Our first show was actually with Canal Plus, but it was tape delayed. Our second show was with Polsat. Thanks to working at the Marriott Hotel in Warsaw I met a lot of people from the top level of business, and that’s how I came across the director of Polsat Sport, Marian Kmita. We came with this idea to him and since I was working for the Marriott and it gave us a great venue for events, and he took this seriously.
Since that, we have been together. We started pay-per-view sales with Polsat which helped this branch of the business build in Poland, and we pioneered that. We are the pioneer of MMA and took the first step regarding PPV in this country. Polsat Sport are gaining out of it. They have become a good platform for the fighting industry and it’s why the UFC are there. The UFC did two shows in Poland thanks to us.
Your production levels have always been very high, especially considering that you are a local promotion. Who is responsible for this?
We do our own production, but we use equipment and hire staff from Polsat. I feel like that partnership is very important – why should I pay another company when I can pay my partner? It’s normal for us to negotiate on equipment and crew, but the relationship is very tight, and it’s a good deal. We ask for the cameras from Polsat, and we always want 12 or 13 of them.
You’ve been with Polsat for 14 years now. How do you negotiate your broadcast deals with them?
It depends – there is no rule. Sometimes we do Polsat for a year, sometimes three years.

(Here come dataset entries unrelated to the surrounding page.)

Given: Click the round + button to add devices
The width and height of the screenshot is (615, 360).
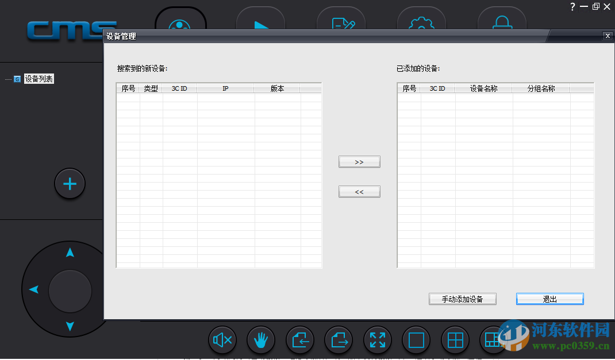Looking at the screenshot, I should 70,184.
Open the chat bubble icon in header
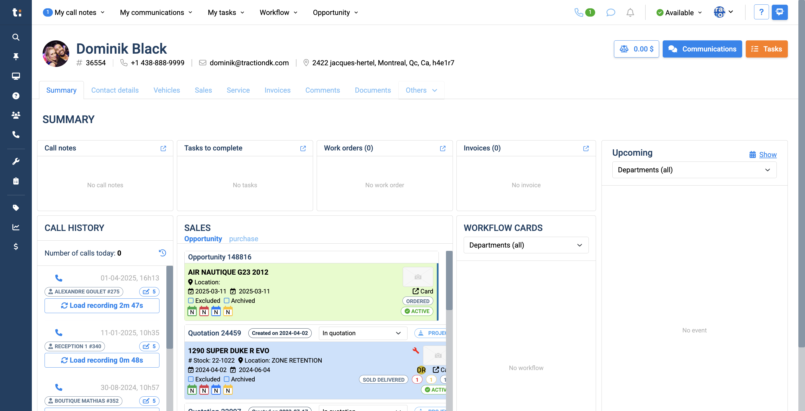This screenshot has height=411, width=805. point(610,12)
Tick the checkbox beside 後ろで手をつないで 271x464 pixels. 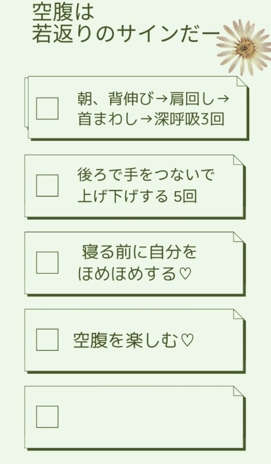tap(47, 185)
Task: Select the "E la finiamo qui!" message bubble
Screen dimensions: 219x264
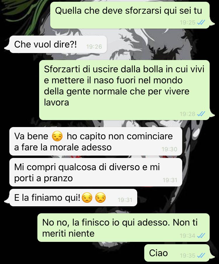Action: tap(73, 198)
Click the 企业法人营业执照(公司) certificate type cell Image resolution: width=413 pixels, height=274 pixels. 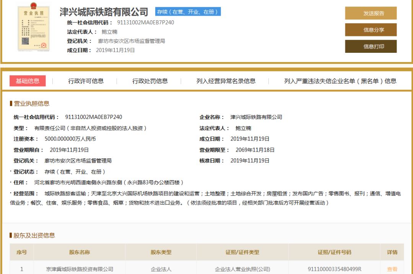point(244,269)
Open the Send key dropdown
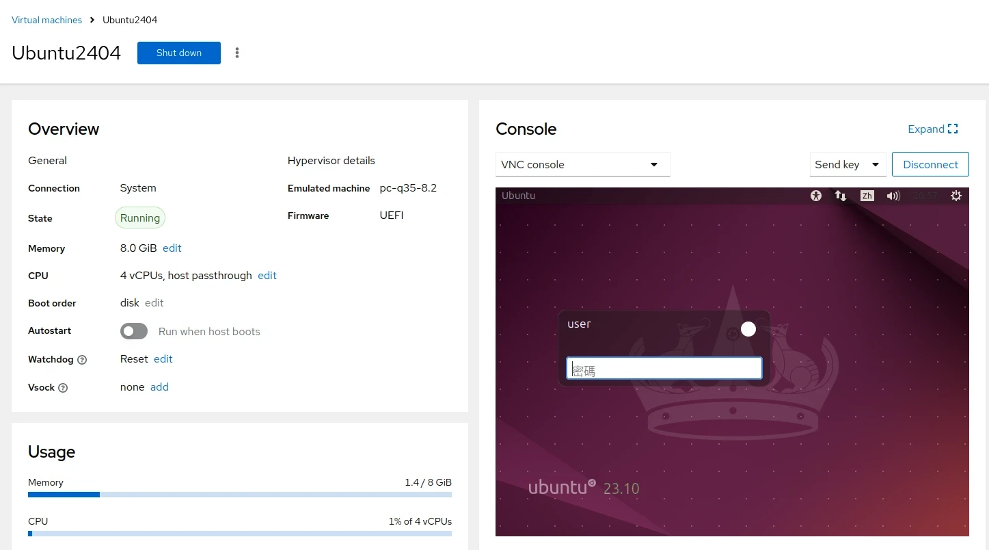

We are putting one extra show this year which isn’t in our current contract, so we’re just working on the additional agreement. It’ll go to them. It’s a very strong relationship. Polsat Sport is recognised as the biggest sport channel in Poland, and I believe they are an excellent MMA broadcaster. A couple of years ago there was only KSW here! We have our brick in that wall, as the pioneers of MMA in Poland, and we believe we have made Polsat a bigger brand in the fighting industry.
You have historically scheduled only four events per year. The UFC schedules up to 45 events per year. Why have you chosen to keep your schedule at this amount of events?
We created our event plan according to the needs of the market. I cannot compare my country and our gross revenue and salaries to the US market. It’s a totally different scale; a different universe. We can’t compete with that market. But here in Poland, we did it the way we felt would be right, and I think we were right that four huge events each year with excellent production is enough for the Polish market.
That does not mean we are not thinking of promoting smaller shows in Poland, and it also does not mean that we are not looking for expansion to other European markets. After all, it was us who beat the attendance record for the biggest MMA show in Europe, and the second-biggest show in MMA history.
We are increasing the number of events for this year. We’ll do five this year, and we plan to do more smaller shows in the future. But we’ll also go abroad. People like four events per year in Poland, but they want big, big events. Of course you could watch more on TV, but in terms of ticket sales and PPV, four is enough. We could do another four smaller shows which aren’t on the same level as the major events.
Are you at all worried that the UFC – your biggest competitor and a huge global promotion – is now on the same broadcaster as you?
I think UFC being on Polsat will help them. We’ll see how it goes. It might affect us, but we have a strong brand and we’ll see how it goes. They did two shows here in 2015 and 2017, and they didn’t succeed much. It wasn’t something the people from the MMA industry liked, they were disappointed. They thought a huge global organisation is coming to bring its best, but they didn’t. Being a Polish brand in Poland has great impact. Time will tell and the fans will decide which brand they prefer to watch. Ultimately, there is space for both here.
*The attendance of KSW 39 at Poland's National Stadium was 58,000, the second-largest of all time. The all-time record is 71,000 at Tokyo Stadium for Pride/K1 Shockwave 2002.